_DATASET_.
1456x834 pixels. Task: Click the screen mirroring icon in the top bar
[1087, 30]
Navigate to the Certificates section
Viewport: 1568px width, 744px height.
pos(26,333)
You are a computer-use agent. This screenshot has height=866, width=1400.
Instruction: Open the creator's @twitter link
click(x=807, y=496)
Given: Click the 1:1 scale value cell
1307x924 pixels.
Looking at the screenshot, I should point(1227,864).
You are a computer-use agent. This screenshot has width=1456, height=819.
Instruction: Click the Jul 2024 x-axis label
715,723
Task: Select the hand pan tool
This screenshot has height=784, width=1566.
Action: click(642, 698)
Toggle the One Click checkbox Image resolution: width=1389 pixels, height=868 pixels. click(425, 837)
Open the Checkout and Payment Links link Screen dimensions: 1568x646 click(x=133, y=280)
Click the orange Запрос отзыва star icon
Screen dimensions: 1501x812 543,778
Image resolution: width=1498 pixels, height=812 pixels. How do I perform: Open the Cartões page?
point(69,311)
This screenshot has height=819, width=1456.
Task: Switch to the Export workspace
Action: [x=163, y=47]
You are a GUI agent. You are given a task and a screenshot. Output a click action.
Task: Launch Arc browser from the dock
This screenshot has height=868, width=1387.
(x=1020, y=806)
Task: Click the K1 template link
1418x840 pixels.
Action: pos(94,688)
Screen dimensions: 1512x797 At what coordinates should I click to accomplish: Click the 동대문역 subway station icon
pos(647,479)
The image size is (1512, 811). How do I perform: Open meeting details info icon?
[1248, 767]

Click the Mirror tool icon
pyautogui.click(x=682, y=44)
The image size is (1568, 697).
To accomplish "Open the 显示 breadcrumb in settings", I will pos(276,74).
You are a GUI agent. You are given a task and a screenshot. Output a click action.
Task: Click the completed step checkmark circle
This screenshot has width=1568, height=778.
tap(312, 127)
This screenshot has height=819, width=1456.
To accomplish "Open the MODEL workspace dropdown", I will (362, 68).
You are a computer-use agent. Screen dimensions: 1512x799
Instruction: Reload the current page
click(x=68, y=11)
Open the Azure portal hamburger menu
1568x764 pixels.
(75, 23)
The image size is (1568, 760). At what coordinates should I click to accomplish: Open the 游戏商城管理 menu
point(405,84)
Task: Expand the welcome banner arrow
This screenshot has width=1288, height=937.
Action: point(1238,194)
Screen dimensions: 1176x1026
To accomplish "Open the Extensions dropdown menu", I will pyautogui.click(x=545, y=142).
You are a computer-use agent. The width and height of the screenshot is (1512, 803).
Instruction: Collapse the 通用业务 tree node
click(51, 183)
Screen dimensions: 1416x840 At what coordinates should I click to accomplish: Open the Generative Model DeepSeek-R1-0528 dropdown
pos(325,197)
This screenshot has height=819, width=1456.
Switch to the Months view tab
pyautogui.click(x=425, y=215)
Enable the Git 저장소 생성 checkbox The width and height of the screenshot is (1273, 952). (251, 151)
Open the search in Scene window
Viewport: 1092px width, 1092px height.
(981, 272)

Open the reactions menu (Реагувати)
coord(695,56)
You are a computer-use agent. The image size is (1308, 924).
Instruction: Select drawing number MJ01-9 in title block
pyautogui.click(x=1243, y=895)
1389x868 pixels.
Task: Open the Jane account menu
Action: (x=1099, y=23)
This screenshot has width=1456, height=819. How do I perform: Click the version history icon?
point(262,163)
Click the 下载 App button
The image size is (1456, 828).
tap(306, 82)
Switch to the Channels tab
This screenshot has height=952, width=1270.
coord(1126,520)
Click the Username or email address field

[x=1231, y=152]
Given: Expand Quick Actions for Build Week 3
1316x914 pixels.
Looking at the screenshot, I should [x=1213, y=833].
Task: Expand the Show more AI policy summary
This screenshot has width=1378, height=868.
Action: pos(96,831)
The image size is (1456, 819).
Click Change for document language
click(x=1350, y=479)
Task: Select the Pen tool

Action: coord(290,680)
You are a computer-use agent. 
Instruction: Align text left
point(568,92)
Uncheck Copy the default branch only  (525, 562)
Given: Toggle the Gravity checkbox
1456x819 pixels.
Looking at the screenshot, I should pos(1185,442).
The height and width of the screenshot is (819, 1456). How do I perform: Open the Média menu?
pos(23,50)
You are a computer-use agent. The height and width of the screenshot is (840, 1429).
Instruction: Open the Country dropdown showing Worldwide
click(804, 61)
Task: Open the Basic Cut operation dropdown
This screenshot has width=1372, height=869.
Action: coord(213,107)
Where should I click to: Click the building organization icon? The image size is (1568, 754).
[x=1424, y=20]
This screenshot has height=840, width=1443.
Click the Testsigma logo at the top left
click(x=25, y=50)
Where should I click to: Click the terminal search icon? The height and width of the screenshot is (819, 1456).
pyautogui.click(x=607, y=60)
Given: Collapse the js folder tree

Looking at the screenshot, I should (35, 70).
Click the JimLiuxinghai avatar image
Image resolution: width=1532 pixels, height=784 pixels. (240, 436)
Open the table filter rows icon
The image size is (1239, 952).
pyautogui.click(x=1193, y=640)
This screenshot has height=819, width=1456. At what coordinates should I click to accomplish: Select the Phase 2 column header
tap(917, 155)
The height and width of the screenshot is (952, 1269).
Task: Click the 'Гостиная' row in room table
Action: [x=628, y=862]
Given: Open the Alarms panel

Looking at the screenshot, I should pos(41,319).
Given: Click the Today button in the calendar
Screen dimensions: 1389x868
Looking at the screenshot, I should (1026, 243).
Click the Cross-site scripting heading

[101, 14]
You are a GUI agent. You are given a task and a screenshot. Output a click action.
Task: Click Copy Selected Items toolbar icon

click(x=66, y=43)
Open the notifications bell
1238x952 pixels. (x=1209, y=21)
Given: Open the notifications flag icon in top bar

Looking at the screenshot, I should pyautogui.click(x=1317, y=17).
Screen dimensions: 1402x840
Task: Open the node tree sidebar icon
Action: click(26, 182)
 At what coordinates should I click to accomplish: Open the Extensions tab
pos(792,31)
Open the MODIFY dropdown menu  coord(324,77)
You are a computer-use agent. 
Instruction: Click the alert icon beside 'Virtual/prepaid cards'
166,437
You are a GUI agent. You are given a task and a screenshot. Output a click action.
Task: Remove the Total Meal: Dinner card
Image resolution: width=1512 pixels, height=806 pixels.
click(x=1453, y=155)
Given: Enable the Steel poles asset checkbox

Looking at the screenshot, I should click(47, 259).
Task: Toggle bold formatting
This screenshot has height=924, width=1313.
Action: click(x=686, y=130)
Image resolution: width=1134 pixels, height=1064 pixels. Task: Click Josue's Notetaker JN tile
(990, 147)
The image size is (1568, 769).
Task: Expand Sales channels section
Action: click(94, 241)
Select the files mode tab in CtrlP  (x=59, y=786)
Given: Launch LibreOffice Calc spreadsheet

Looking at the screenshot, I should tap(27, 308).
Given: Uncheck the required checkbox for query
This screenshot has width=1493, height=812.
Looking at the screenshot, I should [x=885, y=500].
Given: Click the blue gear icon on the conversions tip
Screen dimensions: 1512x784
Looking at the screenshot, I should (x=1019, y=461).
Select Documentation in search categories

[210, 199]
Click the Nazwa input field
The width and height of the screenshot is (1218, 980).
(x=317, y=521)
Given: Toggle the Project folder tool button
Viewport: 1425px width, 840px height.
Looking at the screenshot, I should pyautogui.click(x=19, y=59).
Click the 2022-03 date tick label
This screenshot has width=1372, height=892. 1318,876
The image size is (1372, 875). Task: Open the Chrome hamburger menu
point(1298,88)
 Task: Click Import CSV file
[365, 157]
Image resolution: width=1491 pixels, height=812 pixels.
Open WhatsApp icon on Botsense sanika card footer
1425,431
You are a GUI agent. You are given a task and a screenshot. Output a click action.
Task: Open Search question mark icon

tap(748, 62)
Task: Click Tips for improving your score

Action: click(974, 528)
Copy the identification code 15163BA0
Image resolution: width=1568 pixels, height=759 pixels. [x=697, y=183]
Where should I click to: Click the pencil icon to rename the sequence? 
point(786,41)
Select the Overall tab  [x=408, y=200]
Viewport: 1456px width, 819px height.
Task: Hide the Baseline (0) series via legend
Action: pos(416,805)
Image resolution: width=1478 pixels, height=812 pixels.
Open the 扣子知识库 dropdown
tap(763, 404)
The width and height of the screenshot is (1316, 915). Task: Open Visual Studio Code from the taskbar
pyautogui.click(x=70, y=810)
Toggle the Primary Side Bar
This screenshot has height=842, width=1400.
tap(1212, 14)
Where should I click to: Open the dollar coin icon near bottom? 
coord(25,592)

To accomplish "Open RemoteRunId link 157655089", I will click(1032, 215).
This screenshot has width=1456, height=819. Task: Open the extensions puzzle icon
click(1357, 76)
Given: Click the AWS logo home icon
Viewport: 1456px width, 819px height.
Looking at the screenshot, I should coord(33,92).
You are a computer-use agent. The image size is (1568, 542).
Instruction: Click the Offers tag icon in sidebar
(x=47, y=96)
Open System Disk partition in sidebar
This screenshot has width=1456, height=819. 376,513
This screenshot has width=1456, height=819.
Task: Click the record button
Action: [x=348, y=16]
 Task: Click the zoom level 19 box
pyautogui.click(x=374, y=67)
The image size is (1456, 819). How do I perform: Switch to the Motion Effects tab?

_REQUIREMENT_.
Wherever the word "will" appears in the data, return the whole line.

_EXERCISE SOLUTION_.
To accomplish "Open the 显示 breadcrumb in settings", I will pos(276,74).
To accomplish "Open the MODEL workspace dropdown", I will (362, 68).
To accomplish "Open the Extensions dropdown menu", I will pyautogui.click(x=545, y=142).
To accomplish "Open RemoteRunId link 157655089", I will click(1032, 215).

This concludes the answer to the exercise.